Egipto, que es el país que más veces ha ganado la Copa Africana (7), no pudo clasificar a las siguientes tres ediciones del torneo, como tampoco lo pudo hacer para el mundial de Brasil en 2014.

Completamente a la deriva y con la urgencia de encontrar una solución, Egipto le entregó las riendas de la selección a Cúper, quien llevaba más de diez años deambulando por banquillos de diferentes países con más pena que gloria.

La unión tuvo un efecto positivo de inmediato y desde que el argentino asumió en marzo de 2015, Egipto comenzó a recuperar su lugar como una de las grandes selecciones del fútbol africano.

Al frente del combinado egipcio, Cúper suma 20 victorias, cinco empates y sólo tres derrotas.

Clasificó invicto al torneo en Gabón y lleva dos victorias en dos partidos en las eliminatorias a Rusia 2018, proceso con el que aspira aspira regresar a un mundial por primera vez desde 1990.

Los números lo respaldan, pero hay un antecedente que sobrevuela el ambiente de cara al partido contra Camerún y fue el mismo Cúper el primero en reconocer que la del próximo domingo "será su gran final".

Se ve, pero no se toca

El ascenso de Héctor Cúper como entrenador fue vertiginoso, pero desde el principio se comenzaron a dar resultados que terminarían por convertirse en el fantasma que ha condicionado su carrera.

En su primera temporada con Huracán, en el fútbol argentino, guió al Globo hasta la segunda posición del torneo de Clausura de 1994, aunque el subcampeonato tuvo un sabor agridulce ya que perdió la opción de conquistar el título al caer derrotado en la última jornada contra Independiente.

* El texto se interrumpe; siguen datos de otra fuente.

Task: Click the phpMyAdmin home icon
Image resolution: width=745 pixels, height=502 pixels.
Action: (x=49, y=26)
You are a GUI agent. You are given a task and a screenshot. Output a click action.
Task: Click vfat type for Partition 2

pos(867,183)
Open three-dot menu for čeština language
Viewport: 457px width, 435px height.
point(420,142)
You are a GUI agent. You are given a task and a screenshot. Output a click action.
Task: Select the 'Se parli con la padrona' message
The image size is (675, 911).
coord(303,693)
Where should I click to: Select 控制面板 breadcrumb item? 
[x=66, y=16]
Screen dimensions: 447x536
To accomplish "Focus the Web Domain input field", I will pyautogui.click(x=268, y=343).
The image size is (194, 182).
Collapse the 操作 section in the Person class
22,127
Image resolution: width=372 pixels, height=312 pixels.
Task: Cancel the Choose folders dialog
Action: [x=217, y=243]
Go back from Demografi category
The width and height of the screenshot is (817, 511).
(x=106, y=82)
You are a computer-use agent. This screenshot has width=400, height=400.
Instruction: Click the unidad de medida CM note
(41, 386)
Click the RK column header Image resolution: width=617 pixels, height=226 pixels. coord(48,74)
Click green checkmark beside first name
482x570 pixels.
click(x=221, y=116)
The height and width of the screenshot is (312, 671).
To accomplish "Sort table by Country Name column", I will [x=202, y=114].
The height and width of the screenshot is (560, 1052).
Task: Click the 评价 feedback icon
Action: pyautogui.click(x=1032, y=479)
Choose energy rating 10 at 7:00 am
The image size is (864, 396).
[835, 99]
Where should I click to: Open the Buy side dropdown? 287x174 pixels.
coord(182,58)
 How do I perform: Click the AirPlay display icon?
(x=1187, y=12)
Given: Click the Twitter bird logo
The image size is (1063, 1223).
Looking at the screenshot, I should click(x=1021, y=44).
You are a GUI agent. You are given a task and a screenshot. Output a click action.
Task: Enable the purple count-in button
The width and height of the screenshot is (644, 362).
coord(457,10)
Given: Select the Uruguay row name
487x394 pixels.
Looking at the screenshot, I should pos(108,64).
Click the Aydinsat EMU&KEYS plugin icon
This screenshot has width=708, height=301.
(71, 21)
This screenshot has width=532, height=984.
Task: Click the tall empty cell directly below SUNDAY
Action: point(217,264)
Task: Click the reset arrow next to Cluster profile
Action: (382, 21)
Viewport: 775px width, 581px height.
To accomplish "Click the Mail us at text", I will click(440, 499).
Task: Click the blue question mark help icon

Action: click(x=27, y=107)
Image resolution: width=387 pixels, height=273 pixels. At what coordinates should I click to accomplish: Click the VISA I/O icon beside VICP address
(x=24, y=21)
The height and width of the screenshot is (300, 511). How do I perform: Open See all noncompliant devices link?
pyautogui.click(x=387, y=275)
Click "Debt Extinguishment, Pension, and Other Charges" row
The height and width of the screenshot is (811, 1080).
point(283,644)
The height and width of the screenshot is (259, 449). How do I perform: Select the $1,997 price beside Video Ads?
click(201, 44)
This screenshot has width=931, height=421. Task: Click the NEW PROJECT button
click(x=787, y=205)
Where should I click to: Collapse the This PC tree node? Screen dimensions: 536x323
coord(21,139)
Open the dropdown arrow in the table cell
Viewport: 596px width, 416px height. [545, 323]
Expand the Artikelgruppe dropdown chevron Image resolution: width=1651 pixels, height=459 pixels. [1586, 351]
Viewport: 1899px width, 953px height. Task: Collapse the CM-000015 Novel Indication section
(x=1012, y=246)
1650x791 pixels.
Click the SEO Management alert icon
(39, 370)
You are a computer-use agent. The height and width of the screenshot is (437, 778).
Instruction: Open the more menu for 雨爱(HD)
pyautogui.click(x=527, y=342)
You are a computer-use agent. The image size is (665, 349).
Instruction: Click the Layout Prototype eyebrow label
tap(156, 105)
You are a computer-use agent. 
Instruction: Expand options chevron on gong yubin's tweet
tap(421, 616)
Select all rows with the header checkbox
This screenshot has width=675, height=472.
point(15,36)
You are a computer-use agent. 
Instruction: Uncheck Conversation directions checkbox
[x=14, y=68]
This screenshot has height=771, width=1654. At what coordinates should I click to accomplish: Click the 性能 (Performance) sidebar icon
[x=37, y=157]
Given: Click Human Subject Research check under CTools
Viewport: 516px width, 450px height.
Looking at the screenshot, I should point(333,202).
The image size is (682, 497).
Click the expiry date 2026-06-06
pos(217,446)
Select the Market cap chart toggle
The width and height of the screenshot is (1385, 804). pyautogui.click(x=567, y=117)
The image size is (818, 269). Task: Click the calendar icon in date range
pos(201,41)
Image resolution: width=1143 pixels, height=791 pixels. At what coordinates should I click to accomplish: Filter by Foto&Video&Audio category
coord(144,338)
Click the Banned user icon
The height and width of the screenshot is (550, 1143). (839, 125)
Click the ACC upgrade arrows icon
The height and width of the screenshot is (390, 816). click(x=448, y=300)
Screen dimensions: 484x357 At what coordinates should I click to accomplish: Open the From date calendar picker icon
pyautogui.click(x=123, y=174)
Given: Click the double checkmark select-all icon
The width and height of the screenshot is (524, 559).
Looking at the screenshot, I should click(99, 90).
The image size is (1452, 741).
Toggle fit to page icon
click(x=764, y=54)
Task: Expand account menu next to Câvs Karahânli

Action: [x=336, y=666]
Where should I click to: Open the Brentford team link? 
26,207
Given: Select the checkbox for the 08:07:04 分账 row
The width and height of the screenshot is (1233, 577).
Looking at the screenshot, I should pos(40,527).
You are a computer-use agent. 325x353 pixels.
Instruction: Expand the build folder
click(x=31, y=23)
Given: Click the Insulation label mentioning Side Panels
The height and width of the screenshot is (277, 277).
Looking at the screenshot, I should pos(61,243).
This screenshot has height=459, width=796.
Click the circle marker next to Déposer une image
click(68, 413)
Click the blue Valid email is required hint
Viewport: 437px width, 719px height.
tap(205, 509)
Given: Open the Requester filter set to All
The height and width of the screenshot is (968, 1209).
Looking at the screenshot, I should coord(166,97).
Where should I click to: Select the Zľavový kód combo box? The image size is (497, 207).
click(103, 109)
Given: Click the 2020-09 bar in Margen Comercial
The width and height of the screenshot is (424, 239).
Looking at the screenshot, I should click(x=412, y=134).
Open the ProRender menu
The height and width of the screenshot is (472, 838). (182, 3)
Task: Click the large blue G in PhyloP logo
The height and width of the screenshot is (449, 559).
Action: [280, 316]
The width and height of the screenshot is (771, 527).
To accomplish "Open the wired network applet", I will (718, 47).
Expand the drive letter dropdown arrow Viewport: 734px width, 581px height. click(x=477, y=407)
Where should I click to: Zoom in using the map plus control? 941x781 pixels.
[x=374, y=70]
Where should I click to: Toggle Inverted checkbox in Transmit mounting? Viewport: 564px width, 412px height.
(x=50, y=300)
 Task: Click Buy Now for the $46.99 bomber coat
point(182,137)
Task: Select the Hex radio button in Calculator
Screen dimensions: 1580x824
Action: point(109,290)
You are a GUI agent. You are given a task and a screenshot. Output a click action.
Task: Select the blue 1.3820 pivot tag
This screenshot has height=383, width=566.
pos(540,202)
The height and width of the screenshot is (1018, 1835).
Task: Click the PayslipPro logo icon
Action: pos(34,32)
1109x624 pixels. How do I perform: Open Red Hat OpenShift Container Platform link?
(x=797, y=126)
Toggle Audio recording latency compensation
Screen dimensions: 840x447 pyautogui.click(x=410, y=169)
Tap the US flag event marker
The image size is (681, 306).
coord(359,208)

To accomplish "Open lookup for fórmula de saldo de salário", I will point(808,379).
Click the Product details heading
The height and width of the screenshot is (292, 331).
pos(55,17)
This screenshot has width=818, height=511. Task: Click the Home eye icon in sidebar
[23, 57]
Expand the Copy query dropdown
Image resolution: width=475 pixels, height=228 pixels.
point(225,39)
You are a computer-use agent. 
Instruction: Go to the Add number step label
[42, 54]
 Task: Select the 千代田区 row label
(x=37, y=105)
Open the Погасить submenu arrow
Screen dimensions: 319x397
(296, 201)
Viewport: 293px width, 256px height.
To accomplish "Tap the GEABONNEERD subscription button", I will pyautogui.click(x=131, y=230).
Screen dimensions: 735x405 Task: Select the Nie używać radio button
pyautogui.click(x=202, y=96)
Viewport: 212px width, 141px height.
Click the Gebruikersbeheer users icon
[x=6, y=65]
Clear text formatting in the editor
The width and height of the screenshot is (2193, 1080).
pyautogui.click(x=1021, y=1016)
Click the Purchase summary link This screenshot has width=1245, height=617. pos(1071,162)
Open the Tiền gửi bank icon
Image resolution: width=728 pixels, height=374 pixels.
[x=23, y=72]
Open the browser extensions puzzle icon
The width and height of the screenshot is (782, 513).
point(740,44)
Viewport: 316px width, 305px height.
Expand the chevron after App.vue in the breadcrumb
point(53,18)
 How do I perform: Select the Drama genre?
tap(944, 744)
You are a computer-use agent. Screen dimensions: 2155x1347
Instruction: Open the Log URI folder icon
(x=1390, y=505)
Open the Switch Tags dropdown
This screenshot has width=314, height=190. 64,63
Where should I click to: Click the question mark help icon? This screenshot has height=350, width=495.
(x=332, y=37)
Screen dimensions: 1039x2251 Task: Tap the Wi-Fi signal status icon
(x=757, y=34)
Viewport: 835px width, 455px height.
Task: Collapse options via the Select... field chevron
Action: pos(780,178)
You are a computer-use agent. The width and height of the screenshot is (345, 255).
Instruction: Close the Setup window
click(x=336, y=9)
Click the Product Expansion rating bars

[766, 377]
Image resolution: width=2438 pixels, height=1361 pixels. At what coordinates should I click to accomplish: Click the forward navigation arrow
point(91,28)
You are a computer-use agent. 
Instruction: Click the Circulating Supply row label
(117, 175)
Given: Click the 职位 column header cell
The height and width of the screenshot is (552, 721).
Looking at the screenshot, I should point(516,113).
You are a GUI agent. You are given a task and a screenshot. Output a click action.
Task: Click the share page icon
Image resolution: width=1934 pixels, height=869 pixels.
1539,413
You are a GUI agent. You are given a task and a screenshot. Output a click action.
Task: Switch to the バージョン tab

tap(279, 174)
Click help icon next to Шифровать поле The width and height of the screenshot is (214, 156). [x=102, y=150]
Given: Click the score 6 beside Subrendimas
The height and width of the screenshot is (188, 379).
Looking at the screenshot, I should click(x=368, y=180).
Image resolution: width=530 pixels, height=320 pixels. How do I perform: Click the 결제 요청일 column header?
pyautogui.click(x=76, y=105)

Luego, con Lanús, se coronó campeón de la Copa Conmebol en 1996, que ha sido hasta ahora el título más importante de su carrera.

Esa actuación lo catapultó a Europa donde transformó al modesto Real Mallorca en el club sensación del fútbol español.

Con el conjunto balear llegó a la final de la Copa del Rey de 1998 donde enfrentó al Barcelona, en la que fue la primera de las finales que perdería en su carrera.

El subcampeonato le permitió acceder a la extinta Recopa (Copa de ganadores de Copa), torneo en el que jugó el partido decisivo contra el Lazio italiano. Y lo perdió.

En la siguiente temporada pasó al Valencia, al que guió hasta la final de la Liga de Campeones, pero en París fue derrotado contundentemente 3-0 por el Real Madrid.

Al año siguiente volvió a la final del principal torneo de clubes europeos, pero nuevamente la suerte estuvo en su contra al perder en la definición por penales contra el Bayern Múnich.

Con el Inter de Milán finalizó la temporada 2002-2003 en segundo lugar en la serie A el calcio italiano, mientras que con el Aris griego cayó derrotado en la final de la Copa griega contra el Panathinaikos en 2010.

"Espero que algún día se me de una", dijo Cúper tras eliminar a Burkina Faso en las semifinales de la Copa Africana.

"Realmente tengo bastante mala racha en el tema de las finales, pero hay que ser optimista", dijo sobre la esperanza de cambiar su suerte.

"Hay que saber que tengo un grupo de jugadores extraordinario al que le agradezco y felicito por todo el esfuerzo que están haciendo. Esa es mi gran final", concluyó el entrenador argentino.

Un partido del cual el mundo del fútbol estará pendiente, no sólo para saber el campeón de África sino también para ver qué pasará con la mala suerte de Héctor Cúper.